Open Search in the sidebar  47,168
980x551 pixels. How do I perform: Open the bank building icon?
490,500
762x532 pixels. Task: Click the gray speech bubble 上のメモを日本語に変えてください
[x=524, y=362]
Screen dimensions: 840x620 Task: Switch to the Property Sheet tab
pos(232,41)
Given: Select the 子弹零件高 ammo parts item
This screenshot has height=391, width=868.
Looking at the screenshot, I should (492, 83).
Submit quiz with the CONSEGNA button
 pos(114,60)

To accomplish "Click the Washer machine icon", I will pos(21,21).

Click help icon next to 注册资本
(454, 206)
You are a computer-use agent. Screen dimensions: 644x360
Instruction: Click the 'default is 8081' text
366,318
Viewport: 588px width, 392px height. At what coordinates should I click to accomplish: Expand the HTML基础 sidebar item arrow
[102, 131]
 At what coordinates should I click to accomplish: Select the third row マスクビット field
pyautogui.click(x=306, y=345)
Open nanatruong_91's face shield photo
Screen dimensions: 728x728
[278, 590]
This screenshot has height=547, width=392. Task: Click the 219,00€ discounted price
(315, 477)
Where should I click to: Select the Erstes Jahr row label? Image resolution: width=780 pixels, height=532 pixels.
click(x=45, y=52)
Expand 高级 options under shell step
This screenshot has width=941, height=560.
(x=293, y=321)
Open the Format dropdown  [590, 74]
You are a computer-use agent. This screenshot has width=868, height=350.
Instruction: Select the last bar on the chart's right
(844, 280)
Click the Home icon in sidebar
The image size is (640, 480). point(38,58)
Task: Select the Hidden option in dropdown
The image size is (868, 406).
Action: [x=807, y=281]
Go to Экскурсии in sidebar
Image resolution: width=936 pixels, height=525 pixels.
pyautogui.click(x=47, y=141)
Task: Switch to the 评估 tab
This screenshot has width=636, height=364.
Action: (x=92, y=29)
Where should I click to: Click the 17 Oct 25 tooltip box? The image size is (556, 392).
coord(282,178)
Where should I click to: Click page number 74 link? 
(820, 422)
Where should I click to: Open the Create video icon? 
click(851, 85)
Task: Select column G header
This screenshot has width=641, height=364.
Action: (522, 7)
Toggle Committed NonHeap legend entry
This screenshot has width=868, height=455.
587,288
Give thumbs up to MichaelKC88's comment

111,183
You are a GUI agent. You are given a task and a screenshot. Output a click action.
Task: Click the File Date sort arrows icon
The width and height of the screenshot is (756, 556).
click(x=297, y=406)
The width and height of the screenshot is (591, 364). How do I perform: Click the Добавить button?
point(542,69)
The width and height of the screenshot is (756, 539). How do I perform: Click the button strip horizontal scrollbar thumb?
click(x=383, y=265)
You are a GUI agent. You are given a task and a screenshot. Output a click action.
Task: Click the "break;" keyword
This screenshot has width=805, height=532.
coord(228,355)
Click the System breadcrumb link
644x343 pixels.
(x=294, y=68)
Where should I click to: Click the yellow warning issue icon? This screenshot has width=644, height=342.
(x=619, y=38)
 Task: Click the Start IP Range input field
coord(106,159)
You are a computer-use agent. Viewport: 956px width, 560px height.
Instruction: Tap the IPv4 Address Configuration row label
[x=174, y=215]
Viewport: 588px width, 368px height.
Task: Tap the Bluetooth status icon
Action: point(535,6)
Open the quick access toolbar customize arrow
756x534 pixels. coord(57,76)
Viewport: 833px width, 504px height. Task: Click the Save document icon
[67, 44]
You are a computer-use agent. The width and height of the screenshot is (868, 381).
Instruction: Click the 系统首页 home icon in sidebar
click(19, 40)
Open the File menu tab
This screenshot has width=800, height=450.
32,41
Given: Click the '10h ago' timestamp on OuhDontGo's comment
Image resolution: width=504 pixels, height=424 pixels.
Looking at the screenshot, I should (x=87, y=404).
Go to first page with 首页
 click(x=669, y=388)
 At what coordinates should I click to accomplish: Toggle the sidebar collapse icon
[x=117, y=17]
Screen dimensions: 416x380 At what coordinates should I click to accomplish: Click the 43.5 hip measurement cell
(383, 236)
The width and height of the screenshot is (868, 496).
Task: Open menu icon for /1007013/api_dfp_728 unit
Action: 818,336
━━━━━━━━━━━━━━━━
**Problem**
Set all of the entries down again, exactly as they were given.

**Exercise solution**
Open Search in the sidebar  47,168
980x551 pixels. How do I perform: Open the bank building icon?
490,500
762x532 pixels. Task: Click the gray speech bubble 上のメモを日本語に変えてください
[x=524, y=362]
Screen dimensions: 840x620 Task: Switch to the Property Sheet tab
pos(232,41)
Given: Select the 子弹零件高 ammo parts item
This screenshot has height=391, width=868.
Looking at the screenshot, I should (492, 83).
Submit quiz with the CONSEGNA button
 pos(114,60)

To accomplish "Click the Washer machine icon", I will pos(21,21).

Click help icon next to 注册资本
(454, 206)
You are a computer-use agent. Screen dimensions: 644x360
Instruction: Click the 'default is 8081' text
366,318
Viewport: 588px width, 392px height. At what coordinates should I click to accomplish: Expand the HTML基础 sidebar item arrow
[102, 131]
 At what coordinates should I click to accomplish: Select the third row マスクビット field
pyautogui.click(x=306, y=345)
Open nanatruong_91's face shield photo
Screen dimensions: 728x728
[278, 590]
This screenshot has height=547, width=392. Task: Click the 219,00€ discounted price
(315, 477)
Where should I click to: Select the Erstes Jahr row label? Image resolution: width=780 pixels, height=532 pixels.
click(x=45, y=52)
Expand 高级 options under shell step
This screenshot has width=941, height=560.
(x=293, y=321)
Open the Format dropdown  [590, 74]
You are a computer-use agent. This screenshot has width=868, height=350.
Instruction: Select the last bar on the chart's right
(844, 280)
Click the Home icon in sidebar
The image size is (640, 480). point(38,58)
Task: Select the Hidden option in dropdown
The image size is (868, 406).
Action: [x=807, y=281]
Go to Экскурсии in sidebar
Image resolution: width=936 pixels, height=525 pixels.
pyautogui.click(x=47, y=141)
Task: Switch to the 评估 tab
This screenshot has width=636, height=364.
Action: (x=92, y=29)
Where should I click to: Click the 17 Oct 25 tooltip box? The image size is (556, 392).
coord(282,178)
Where should I click to: Click page number 74 link? 
(820, 422)
Where should I click to: Open the Create video icon? 
click(851, 85)
Task: Select column G header
This screenshot has width=641, height=364.
Action: (522, 7)
Toggle Committed NonHeap legend entry
This screenshot has width=868, height=455.
587,288
Give thumbs up to MichaelKC88's comment

111,183
You are a GUI agent. You are given a task and a screenshot. Output a click action.
Task: Click the File Date sort arrows icon
The width and height of the screenshot is (756, 556).
click(x=297, y=406)
The width and height of the screenshot is (591, 364). How do I perform: Click the Добавить button?
point(542,69)
The width and height of the screenshot is (756, 539). How do I perform: Click the button strip horizontal scrollbar thumb?
click(x=383, y=265)
You are a GUI agent. You are given a task and a screenshot. Output a click action.
Task: Click the "break;" keyword
This screenshot has width=805, height=532.
coord(228,355)
Click the System breadcrumb link
644x343 pixels.
(x=294, y=68)
Where should I click to: Click the yellow warning issue icon? This screenshot has width=644, height=342.
(x=619, y=38)
 Task: Click the Start IP Range input field
coord(106,159)
You are a computer-use agent. Viewport: 956px width, 560px height.
Instruction: Tap the IPv4 Address Configuration row label
[x=174, y=215]
Viewport: 588px width, 368px height.
Task: Tap the Bluetooth status icon
Action: point(535,6)
Open the quick access toolbar customize arrow
756x534 pixels. coord(57,76)
Viewport: 833px width, 504px height. Task: Click the Save document icon
[67, 44]
You are a computer-use agent. The width and height of the screenshot is (868, 381).
Instruction: Click the 系统首页 home icon in sidebar
click(19, 40)
Open the File menu tab
This screenshot has width=800, height=450.
32,41
Given: Click the '10h ago' timestamp on OuhDontGo's comment
Image resolution: width=504 pixels, height=424 pixels.
Looking at the screenshot, I should (x=87, y=404).
Go to first page with 首页
 click(x=669, y=388)
 At what coordinates should I click to accomplish: Toggle the sidebar collapse icon
[x=117, y=17]
Screen dimensions: 416x380 At what coordinates should I click to accomplish: Click the 43.5 hip measurement cell
(383, 236)
The width and height of the screenshot is (868, 496).
Task: Open menu icon for /1007013/api_dfp_728 unit
Action: 818,336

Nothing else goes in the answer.